The STLink embedded in ST evaluation board is powered at 3.3 V. The STLink is used to program the STM32 but also to provide the Virtual Com capability. The STM32 is connected through UART to the STLink connected itself to the PC through USB allowing communication between the STM32 and the PC on a given Com port. If the STM32 is powered at 1.8V, the communication between the STLink and the as well as the STM32 programming are challenged. To avoid issue with programming, load the firmware without the power shield connected so in default board conditions at 3.3 V. Then the power shield can be connected. It might for instance happen that the STM32 log is not well captured on the hyper terminal. If it is the case, you can easily measure the inference time thanks to the ST32CubeMonitor-Power tool (in case current is below 50 mA). Do current acquisition as in 3.3 V case but making sure configure the input voltage at 1800 mV. In power measure established regime, the code will loop infinitely on the inference, it then easy to identify the power pattern on the graphic and then get a measure of the inference time. You can average on several windows if needed. The inference time should be in the same order of magnitude than at 3.3 V.
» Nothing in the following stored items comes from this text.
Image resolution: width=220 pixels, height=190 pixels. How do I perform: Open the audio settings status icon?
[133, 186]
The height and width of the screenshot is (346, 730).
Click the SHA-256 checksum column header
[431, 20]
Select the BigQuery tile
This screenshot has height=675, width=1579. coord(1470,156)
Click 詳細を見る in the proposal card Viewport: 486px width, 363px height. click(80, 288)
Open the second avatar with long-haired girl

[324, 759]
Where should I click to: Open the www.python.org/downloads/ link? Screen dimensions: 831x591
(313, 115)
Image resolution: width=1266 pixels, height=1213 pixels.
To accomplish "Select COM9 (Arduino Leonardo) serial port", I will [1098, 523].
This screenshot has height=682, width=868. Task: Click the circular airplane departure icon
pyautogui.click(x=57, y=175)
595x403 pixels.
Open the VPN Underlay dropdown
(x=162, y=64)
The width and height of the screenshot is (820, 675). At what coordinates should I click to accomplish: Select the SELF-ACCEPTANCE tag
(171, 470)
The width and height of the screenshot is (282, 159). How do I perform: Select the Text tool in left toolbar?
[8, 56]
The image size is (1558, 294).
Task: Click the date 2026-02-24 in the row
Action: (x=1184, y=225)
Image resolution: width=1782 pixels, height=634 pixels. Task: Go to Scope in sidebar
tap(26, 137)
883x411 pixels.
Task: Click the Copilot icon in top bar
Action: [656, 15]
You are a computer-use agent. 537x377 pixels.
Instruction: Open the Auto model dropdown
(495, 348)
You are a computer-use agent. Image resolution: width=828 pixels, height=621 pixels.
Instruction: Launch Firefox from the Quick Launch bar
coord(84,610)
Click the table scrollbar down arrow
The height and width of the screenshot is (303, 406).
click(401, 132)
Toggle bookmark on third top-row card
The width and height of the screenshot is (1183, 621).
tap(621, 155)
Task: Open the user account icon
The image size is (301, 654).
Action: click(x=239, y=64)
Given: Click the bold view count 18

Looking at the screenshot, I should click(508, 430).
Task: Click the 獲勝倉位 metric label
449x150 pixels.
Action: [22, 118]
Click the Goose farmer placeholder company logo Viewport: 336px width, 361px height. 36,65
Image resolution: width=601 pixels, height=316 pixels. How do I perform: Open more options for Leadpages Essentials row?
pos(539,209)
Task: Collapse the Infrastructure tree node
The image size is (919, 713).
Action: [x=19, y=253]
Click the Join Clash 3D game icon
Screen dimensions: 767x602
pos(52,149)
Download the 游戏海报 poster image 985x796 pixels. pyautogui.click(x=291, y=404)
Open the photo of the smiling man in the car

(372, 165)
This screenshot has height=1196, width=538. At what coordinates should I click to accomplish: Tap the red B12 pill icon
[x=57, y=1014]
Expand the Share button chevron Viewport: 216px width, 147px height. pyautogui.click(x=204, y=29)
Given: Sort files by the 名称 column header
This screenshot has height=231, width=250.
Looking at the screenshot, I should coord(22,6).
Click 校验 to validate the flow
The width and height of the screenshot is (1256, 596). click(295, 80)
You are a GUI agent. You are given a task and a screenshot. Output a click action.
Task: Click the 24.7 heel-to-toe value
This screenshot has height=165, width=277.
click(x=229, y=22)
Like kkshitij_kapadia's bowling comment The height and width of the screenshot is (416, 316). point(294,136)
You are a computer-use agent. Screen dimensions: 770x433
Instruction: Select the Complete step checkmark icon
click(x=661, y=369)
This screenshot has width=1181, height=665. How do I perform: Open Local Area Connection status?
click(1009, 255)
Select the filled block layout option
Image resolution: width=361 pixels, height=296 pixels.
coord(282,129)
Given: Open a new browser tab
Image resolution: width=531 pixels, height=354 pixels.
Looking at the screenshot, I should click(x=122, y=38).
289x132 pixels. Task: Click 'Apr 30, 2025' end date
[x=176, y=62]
For current above 50 mA, same methodology can be applied with another advance amperemeter. With the X-NUCLEO-LPM01A power shield, you can get an estimation of the inference time as the one measured at 3.3 V and the get the current measures in Static mode setting the voltage to 1.8 V (otherwise same methodology as at 3.3 V).

Alternative, to get the UART working at the right voltage, you can use a free available UART instead of going through the STLink (you will have to change the UART default settings defined automatically by STM32Cube.AI). You can then use USB TTL Serial Cable operating at 1.8 V as sold by [tps://ftdichip.com/products/ttl-232rg-vreg1v8-we FTDI Chip]. Or use a level shifter board like the 4-channel BSS138 devices, as sold by AdaFruit to connect to a STLink (from a Nucleo board or an external STLink). More information on alternative energy measure setup can be found on EEMBC GitHub at the following link: https://github.com/eembc/energyrunner#hardware-setup.

6. Important notes

6.1. Specific case of STM32H747 Discovery board

The STM32H747 has internal SMPS, but this power supply option can only be used up to 400 MHz and with specific HW configuration. With 480 MHz, the LDO option shall be used. The STM32H747 is configured by default to be able to run on SMPS, but it is therefore limited to 400 MHz. The board can be configured to 480 MHz but needs to be reconfigured with specific jumpers. Be cautious too when configured to 480 MHz to use the appropriate SW configuration. Power efficiency will be optimal in SMPS mode. When configuring the STM32H747 Discovery board in CubeMX, make sure to set the HCLK frequency to 400 MHz and that the Power Parameters SupplySource is set to PWR_DIRECT_SMPS_SUPPLY in the System Core / RCC panel.

6.2. External SMPS

Some boards like the NUCLEO-L4R5ZI-P embeds external SMPS, but to enable it a specific initialization sequence is required. X-CUCE-AI is not enabling this specific mode, so be careful that the SMPS will not be enabled following the tutorial above.

6.3. Power measures

Note that power / energy measures will vary depending on temperature, the STM32 sample itself, the measurement material and its setting. On a final application, the power consumption will vary depending on the code, memory placement and even input data. Note that with the tutorial above, the input data are random but once in current measurement established regime they will not change and stay identical during the full sequence. The measures will vary from one trial to another, but should remain in the same order of magnitude.